Stored items
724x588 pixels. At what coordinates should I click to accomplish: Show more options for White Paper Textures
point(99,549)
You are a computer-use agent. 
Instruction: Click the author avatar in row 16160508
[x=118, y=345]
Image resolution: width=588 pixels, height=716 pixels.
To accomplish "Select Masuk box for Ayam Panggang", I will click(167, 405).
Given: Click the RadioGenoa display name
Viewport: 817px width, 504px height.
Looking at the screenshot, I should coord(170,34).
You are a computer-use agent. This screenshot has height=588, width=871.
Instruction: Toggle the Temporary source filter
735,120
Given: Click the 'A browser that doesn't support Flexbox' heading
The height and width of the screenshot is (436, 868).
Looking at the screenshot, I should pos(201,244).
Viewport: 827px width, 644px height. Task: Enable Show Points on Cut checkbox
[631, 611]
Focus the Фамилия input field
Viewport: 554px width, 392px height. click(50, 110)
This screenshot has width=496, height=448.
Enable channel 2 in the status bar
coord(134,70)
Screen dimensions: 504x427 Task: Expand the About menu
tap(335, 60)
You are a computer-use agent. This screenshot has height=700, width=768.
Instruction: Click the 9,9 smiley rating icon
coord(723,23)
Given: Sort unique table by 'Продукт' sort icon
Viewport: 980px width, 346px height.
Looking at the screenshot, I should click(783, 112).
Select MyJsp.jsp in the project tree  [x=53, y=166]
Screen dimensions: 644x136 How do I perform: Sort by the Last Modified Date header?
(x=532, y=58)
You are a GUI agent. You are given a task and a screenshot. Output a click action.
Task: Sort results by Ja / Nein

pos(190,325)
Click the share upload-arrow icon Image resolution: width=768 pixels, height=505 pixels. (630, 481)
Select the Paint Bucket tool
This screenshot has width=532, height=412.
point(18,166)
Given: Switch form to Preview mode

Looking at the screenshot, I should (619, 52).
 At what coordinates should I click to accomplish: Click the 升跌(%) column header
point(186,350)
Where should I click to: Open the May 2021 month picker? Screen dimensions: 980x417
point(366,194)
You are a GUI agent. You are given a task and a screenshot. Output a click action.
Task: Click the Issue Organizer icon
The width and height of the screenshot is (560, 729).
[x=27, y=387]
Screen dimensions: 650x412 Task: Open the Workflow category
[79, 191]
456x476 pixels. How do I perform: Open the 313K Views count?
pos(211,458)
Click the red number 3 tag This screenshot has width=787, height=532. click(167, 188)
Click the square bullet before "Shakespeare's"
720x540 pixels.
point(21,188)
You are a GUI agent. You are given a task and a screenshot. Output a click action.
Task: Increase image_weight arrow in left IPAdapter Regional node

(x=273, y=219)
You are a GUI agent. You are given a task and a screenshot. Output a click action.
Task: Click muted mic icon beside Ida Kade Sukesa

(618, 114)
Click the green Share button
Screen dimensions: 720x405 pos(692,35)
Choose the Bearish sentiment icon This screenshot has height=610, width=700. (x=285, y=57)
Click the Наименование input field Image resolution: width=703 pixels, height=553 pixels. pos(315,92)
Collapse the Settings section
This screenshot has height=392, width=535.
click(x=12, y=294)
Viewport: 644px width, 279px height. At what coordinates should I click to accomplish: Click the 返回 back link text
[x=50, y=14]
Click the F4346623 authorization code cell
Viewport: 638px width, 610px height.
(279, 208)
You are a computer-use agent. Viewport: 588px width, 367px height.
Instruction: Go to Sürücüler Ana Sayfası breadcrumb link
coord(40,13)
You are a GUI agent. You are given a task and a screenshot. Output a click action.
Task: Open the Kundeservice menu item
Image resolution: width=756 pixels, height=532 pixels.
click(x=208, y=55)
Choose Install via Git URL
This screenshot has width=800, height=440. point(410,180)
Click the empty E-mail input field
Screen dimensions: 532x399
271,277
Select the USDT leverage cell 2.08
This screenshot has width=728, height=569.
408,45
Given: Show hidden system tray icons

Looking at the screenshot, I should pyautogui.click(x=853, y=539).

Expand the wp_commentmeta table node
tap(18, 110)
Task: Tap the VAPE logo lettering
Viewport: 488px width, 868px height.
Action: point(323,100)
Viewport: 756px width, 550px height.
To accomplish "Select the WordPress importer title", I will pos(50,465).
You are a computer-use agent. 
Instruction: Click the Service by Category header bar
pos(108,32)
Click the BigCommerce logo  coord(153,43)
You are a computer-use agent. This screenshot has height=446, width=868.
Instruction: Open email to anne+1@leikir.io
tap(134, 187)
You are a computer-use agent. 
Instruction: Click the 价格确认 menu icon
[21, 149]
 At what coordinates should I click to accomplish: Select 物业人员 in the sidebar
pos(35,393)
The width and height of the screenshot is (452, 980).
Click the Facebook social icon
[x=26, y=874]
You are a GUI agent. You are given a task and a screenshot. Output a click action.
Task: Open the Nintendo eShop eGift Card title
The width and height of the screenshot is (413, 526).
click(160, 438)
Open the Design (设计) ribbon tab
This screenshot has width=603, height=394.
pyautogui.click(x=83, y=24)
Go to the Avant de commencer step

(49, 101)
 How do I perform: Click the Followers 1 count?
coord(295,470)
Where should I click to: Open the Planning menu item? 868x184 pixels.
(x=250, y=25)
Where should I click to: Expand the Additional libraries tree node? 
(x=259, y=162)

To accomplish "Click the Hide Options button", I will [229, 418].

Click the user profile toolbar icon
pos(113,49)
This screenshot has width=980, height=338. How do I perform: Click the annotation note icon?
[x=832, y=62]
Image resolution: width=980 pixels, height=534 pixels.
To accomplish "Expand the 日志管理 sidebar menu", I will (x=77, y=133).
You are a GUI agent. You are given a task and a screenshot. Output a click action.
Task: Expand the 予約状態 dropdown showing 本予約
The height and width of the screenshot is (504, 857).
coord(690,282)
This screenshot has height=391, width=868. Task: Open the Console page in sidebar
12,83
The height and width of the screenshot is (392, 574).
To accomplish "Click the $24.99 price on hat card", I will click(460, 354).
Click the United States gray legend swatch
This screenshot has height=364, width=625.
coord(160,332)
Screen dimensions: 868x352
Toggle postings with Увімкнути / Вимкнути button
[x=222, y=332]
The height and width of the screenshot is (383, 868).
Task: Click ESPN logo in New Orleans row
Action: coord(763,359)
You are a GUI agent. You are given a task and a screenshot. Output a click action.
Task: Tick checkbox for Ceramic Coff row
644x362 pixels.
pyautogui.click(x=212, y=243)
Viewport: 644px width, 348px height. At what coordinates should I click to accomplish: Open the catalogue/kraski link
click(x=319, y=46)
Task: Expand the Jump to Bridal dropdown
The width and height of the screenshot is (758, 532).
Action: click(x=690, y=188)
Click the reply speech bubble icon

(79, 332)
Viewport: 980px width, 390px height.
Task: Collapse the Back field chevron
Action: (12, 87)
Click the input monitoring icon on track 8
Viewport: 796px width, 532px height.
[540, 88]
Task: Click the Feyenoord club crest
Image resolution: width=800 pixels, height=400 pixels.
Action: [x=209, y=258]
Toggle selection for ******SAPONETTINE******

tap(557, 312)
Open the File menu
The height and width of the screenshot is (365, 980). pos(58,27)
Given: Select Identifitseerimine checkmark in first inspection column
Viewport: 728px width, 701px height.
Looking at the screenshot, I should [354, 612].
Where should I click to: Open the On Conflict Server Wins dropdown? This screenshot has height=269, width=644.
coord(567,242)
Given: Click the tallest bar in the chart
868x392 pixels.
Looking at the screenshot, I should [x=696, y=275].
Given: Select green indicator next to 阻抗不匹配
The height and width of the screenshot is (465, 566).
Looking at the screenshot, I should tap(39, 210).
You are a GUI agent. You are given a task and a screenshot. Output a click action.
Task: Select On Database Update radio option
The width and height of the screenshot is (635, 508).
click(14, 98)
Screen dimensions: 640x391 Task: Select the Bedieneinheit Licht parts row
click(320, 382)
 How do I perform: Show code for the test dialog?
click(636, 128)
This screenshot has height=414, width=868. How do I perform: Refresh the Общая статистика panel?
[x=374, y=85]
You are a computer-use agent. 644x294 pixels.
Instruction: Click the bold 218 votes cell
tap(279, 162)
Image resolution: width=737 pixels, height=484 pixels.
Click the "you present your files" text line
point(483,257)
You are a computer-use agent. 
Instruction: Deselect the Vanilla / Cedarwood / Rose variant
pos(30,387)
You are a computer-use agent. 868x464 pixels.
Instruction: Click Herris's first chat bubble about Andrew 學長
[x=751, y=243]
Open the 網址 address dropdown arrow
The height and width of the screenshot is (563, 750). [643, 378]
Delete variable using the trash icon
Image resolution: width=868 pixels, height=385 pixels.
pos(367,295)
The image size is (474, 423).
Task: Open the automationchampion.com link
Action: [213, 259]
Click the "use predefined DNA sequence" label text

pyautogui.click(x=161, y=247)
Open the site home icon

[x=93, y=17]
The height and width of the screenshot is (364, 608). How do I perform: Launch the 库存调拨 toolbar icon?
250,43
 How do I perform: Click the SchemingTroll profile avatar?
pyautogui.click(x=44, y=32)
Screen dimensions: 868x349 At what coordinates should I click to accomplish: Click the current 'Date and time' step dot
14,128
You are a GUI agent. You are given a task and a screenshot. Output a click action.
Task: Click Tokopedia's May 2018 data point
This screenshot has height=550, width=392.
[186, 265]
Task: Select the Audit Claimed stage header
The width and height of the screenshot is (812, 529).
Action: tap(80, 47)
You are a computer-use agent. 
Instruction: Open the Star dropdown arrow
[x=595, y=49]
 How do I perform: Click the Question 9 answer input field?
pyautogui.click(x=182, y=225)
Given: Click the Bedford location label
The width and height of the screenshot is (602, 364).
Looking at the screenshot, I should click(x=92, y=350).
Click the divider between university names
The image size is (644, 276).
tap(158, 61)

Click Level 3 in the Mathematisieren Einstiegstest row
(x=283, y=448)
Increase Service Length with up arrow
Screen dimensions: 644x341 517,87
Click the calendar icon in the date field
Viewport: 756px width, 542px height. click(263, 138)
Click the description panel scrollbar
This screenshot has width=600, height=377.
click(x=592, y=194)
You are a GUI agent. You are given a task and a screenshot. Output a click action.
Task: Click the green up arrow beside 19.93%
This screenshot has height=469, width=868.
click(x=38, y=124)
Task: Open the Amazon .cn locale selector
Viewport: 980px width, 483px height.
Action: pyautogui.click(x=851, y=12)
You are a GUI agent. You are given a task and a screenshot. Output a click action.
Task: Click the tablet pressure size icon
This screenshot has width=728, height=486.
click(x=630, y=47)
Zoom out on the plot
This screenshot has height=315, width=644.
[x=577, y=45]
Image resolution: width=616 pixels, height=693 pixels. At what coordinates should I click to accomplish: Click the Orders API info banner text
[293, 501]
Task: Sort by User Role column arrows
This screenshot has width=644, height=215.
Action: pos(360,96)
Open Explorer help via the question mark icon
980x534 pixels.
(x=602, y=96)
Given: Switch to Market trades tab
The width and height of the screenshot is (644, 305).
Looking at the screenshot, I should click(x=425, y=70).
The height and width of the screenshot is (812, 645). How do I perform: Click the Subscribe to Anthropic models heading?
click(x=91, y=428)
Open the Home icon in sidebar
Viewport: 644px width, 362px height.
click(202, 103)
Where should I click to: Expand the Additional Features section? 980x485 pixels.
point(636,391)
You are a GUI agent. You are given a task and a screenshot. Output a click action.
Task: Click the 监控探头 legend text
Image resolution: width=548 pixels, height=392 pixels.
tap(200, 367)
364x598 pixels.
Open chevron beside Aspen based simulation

WORK REQUEST: Beginning at the line with "Choose Install via Git URL" and ending at the line with "Viewport: 756px width, 550px height.", reproduce each line of the data above exactly, and add no other lines.

ANSWER TO THIS TASK:
Choose Install via Git URL
This screenshot has width=800, height=440. point(410,180)
Click the empty E-mail input field
Screen dimensions: 532x399
271,277
Select the USDT leverage cell 2.08
This screenshot has width=728, height=569.
408,45
Given: Show hidden system tray icons

Looking at the screenshot, I should pyautogui.click(x=853, y=539).

Expand the wp_commentmeta table node
tap(18, 110)
Task: Tap the VAPE logo lettering
Viewport: 488px width, 868px height.
Action: point(323,100)
Viewport: 756px width, 550px height.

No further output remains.